A boost for graduate medical education funding

CMS touted provisions in the proposed rule that would seek to address workforce shortages by funding medical residency positions in rural and underserved communities.

The proposal is part of broader efforts to address gaps in health equity, the agency stated.

The 2020 year-end Consolidated Appropriations Act requires Medicare funding for 1,000 additional medical residency positions. In the newly released rule, CMS proposed to phase in those slots at no more than 200 positions per year beginning in FY23 for hospitals in rural areas and areas with a shortage of healthcare professionals.

Funding for the positions will total approximately $1.8 billion through FY31, according to the proposed rule.

“CMS is proposing to prioritize applications from qualifying hospitals that serve geographic areas and underserved populations with the greatest need,” the agency stated.

The proposed rule also will implement related provisions of the year-end legislation, including:

  • Increasing the cap on graduate medical education for rural-based training hospitals that participate in an accredited track
  • Allowing hospitals to receive Medicare funding for residents in a new training program even if they previously accepted residents that rotated in from other training programs

Changes to quality-program data collection

The proposed rule includes an RFI on approaches to promoting more comprehensive and actionable reporting of disparities that stem from social determinants of health and racial and ethnic factors. CMS specifically is seeking comments on:

  • Stratification of quality-measure results by race, dual-eligible status, disability status, LGBTQ+ and socioeconomic status
  • Collection of a minimum set of demographic data elements by hospitals at the time of admission
  • Use of electronic data definitions to permit nationwide, interoperable health information exchange to enhance quality-data compilation
  • Development of a health-equity measure modeled on the MA Health Equity Summary Score and adapted to risk-adjusted hospital outcome measures

Updates to quality-program measures

The rule would implement various changes to quality-incentive programs.

Value-Based Purchasing and related programs. In response to COVID-19, CMS is proposing a “measure suppression policy” in the Value-Based Purchasing, Readmissions Reduction and Hospital-Acquired Condition programs. CMS will be authorized to suppress the use of certain measures when it determines that circumstances of the public health emergency have significantly affected performance on those measures.

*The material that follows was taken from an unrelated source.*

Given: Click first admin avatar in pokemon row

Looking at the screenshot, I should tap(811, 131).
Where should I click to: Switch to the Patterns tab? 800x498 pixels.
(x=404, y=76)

For example, quality measurement could be affected by “changes to clinical practices to accommodate safety protocols for medical personnel and patients, as well as unpredicted changes in the number of stays and facility-level cases,” CMS stated.

In a proposed clarification, approved extraordinary circumstances exceptions would exempt a hospital only from reporting data in a given period, not from participating in the quality programs generally.

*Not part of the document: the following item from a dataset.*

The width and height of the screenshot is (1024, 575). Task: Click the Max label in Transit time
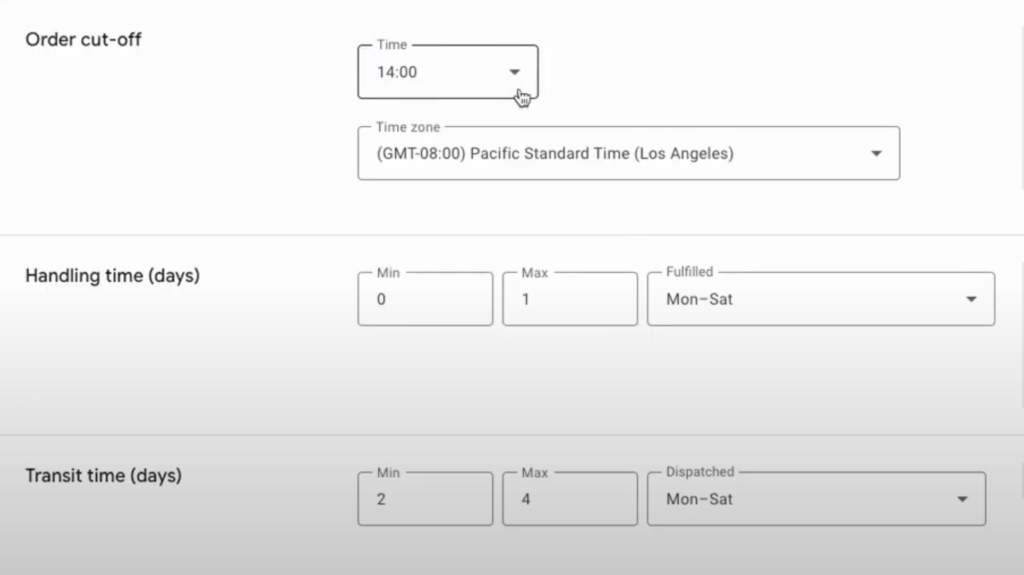coord(534,472)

Measure sets for all three programs also would undergo changes. See the fact sheet for details.

Medicare Promoting Interoperability Program. Among a slew of changes in requirements for participating hospitals, the reporting period would expand from 90 days to 180 days in CY24.

In addition, the minimum score to fulfill meaningful-use criteria would expand from 50 to 60 points in FY22. Two new electronic clinical quality measures would be added in CY23, and four would be removed in CY24.

Hospital Inpatient Quality-Reporting Program. The proposed rule would add five measures, two of which would require reporting in the last few months of CY21. Those are:

  • A Maternal Morbidity structural measure
  • A COVID-19 Vaccination Coverage Among Healthcare Personnel measure

CMS also would remove five measures from the program and, beginning in CY23, would require hospitals to use certified technology that has been updated in accordance with the 2015 Edition Cures Update.

Flexibility for Medicare Shared Savings Program participants

Accountable care organizations participating in the BASIC track’s glide-path option won’t have to increase their risk level in performance year 2022 as previously required. However, for PY23, they will need to move to the level they would have reached that year had they continued along the glide path as scheduled.